8.2 Ordinal scale types
Ordinal scale types include measurements such as the number of digits on a forelimb. They differ from nominal scale types in that there is a ranking, i.e. some values are larger than others (Houle et al. 2011, Table 1). Character measurements on an ordinal scale type are often referred to in phylogenetics as discrete ordered character types. Models for the evolution of ordinal data typically disallow instantaneous changes that skip intermediate values. For example, to evolve from a forelimb with 5 digits to one with 3 digits, the model requires that the character pass through an intermediate state of 4 digits.
8.3 Continuous data
Many characters, such as body mass, limb length, protein abundance, maximum swimming speed, and metabolic rate can take on a value within some range of real numbers. These character states are often lumped together by phylogenetic biologists under the single umbrella of continuous character data, since they can take on any one of an infinite number of values in a continuous range. Measurement theory, on the other hand, identifies multiple scale types that all have continuous values, but that have very different state spaces (i.e., ranges of values), interpretations, and sensible mathematical interpretations. Many of the critical methodological challenges in phylogenetic biology right now will require distinguishing between the different continuous scale types and developing appropriate models for each.
The evolution of continuous measurements, regardless of specific scale type, are often modeled with the Brownian Motion (BM) family of models. At any point in time, the value can take an incremental step up or down. There are two parameters - the starting value, and the step size per unit time.

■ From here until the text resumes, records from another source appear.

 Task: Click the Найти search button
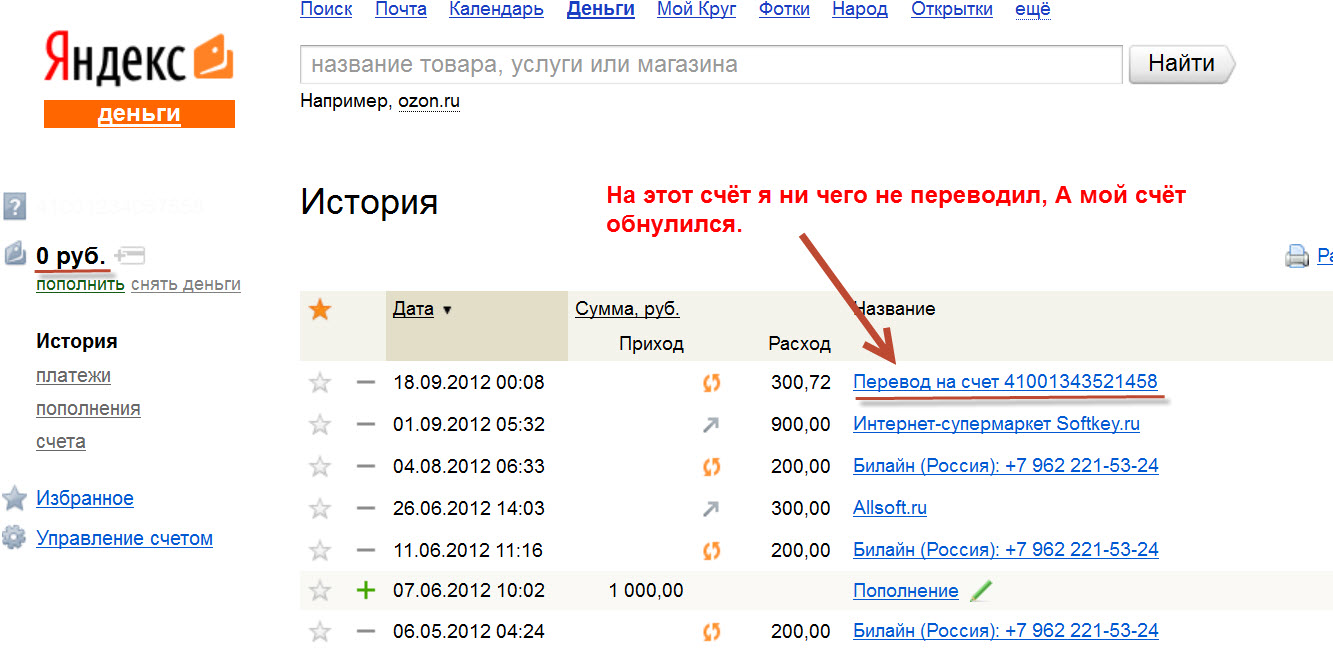point(1181,65)
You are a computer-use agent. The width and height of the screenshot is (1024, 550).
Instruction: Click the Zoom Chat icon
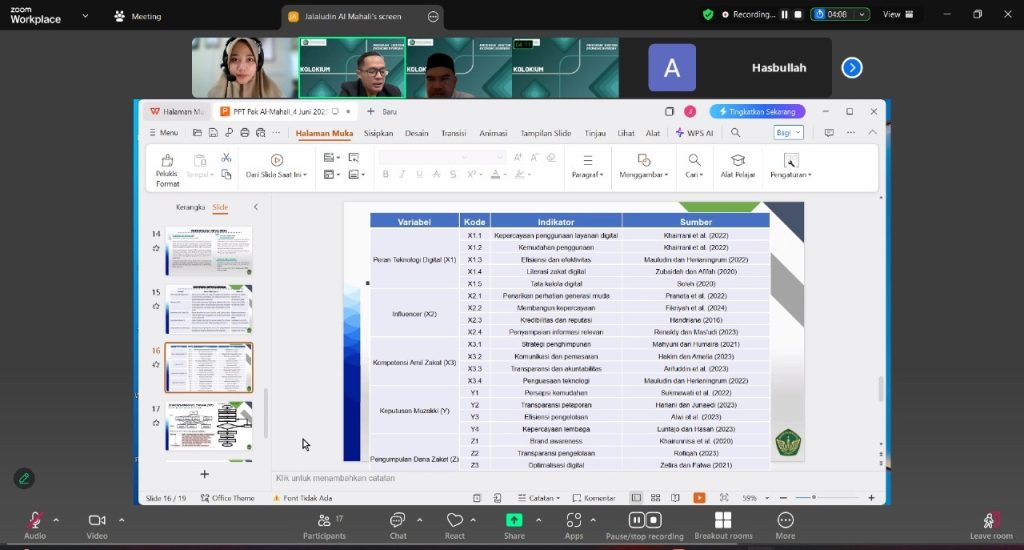point(398,520)

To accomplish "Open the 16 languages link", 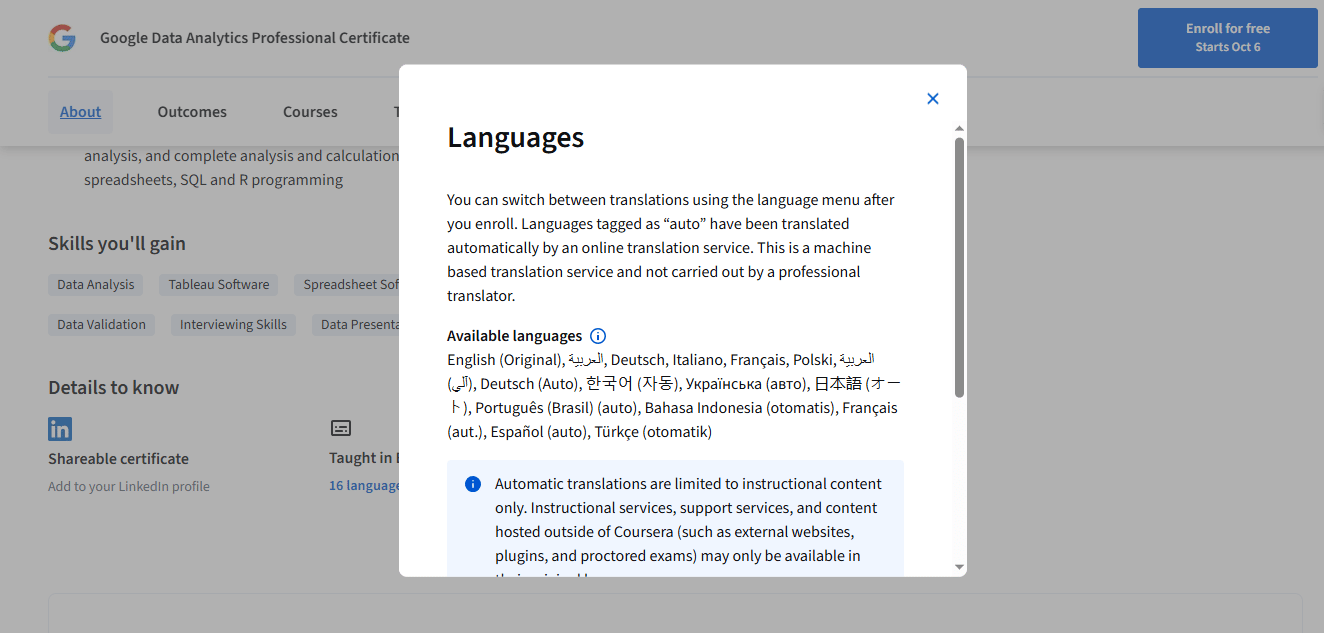I will [x=364, y=486].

The use of BM models for phylogenetic analysis of continuous data is a pragmatic choice, as it greatly simplifies many calculations but there are many ways in which BM doesn’t actually describe the evolution of continuous traits. For example, BM can result in a value that is any real number, positive or negative, whereas many biological measurements that are considered in a phylogenetic perspective can only take on positive values. Sometimes these discrepancies have little impact, and sometimes they can lead to entirely wrong conclusions.
8.3.1 Ratio scale type
The most commonly encountered continuous scale type in phylogenetic analyses is the ratio scale type (Houle et al. 2011, Table 1). These measurements can take on values that are positive real numbers. They include many common continuous measurements, such as mass, length, and time interval. The name “ratio scale type” refers to the fact that ratios of these measurements are invariant with respect to units. If the ratio of body lengths of frog A to frog B is 2.38 when measured in centimeters, it will also be 2.38 when measured in inches, miles, or any other unit of length.